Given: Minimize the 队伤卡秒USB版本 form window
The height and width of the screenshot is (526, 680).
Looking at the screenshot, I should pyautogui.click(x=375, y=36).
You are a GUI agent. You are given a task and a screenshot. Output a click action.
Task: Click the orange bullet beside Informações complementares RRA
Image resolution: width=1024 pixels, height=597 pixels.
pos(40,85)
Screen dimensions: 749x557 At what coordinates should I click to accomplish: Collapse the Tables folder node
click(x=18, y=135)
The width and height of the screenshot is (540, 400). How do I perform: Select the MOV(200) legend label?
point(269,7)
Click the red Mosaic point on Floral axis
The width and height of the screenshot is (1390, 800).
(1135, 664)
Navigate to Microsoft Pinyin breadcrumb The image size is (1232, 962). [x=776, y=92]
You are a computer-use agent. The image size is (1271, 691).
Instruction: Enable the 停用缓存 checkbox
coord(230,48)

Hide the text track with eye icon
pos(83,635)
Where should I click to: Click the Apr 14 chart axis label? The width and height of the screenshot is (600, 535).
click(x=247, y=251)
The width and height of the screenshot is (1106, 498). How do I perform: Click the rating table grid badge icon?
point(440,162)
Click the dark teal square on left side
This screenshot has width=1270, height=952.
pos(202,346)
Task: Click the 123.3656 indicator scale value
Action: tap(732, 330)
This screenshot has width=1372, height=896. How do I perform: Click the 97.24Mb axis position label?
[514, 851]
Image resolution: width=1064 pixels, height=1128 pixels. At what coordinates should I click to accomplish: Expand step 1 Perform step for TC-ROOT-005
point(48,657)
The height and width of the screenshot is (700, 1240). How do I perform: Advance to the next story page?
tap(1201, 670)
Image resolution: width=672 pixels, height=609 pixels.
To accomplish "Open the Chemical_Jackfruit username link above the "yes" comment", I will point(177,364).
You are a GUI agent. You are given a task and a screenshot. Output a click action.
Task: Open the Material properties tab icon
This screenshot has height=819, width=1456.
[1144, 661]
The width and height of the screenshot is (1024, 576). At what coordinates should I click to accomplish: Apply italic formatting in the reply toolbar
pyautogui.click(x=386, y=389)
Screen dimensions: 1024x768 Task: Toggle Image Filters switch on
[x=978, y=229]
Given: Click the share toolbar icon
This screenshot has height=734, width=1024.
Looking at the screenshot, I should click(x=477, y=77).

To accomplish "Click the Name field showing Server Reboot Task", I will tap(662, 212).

=-=-=-=-=

* [Short exercise]: Reproduce the data above line for line, with no changes.

* [Response to the exercise]:
Given: Minimize the 队伤卡秒USB版本 form window
The height and width of the screenshot is (526, 680).
Looking at the screenshot, I should pyautogui.click(x=375, y=36).
You are a GUI agent. You are given a task and a screenshot. Output a click action.
Task: Click the orange bullet beside Informações complementares RRA
Image resolution: width=1024 pixels, height=597 pixels.
pos(40,85)
Screen dimensions: 749x557 At what coordinates should I click to accomplish: Collapse the Tables folder node
click(x=18, y=135)
The width and height of the screenshot is (540, 400). How do I perform: Select the MOV(200) legend label?
point(269,7)
Click the red Mosaic point on Floral axis
The width and height of the screenshot is (1390, 800).
(1135, 664)
Navigate to Microsoft Pinyin breadcrumb The image size is (1232, 962). [x=776, y=92]
You are a computer-use agent. The image size is (1271, 691).
Instruction: Enable the 停用缓存 checkbox
coord(230,48)

Hide the text track with eye icon
pos(83,635)
Where should I click to: Click the Apr 14 chart axis label? The width and height of the screenshot is (600, 535).
click(x=247, y=251)
The width and height of the screenshot is (1106, 498). How do I perform: Click the rating table grid badge icon?
point(440,162)
Click the dark teal square on left side
This screenshot has width=1270, height=952.
pos(202,346)
Task: Click the 123.3656 indicator scale value
Action: tap(732, 330)
This screenshot has width=1372, height=896. How do I perform: Click the 97.24Mb axis position label?
[514, 851]
Image resolution: width=1064 pixels, height=1128 pixels. At what coordinates should I click to accomplish: Expand step 1 Perform step for TC-ROOT-005
point(48,657)
The height and width of the screenshot is (700, 1240). How do I perform: Advance to the next story page?
tap(1201, 670)
Image resolution: width=672 pixels, height=609 pixels.
To accomplish "Open the Chemical_Jackfruit username link above the "yes" comment", I will point(177,364).
You are a GUI agent. You are given a task and a screenshot. Output a click action.
Task: Open the Material properties tab icon
This screenshot has height=819, width=1456.
[1144, 661]
The width and height of the screenshot is (1024, 576). At what coordinates should I click to accomplish: Apply italic formatting in the reply toolbar
pyautogui.click(x=386, y=389)
Screen dimensions: 1024x768 Task: Toggle Image Filters switch on
[x=978, y=229]
Given: Click the share toolbar icon
This screenshot has height=734, width=1024.
Looking at the screenshot, I should click(x=477, y=77).

To accomplish "Click the Name field showing Server Reboot Task", I will tap(662, 212).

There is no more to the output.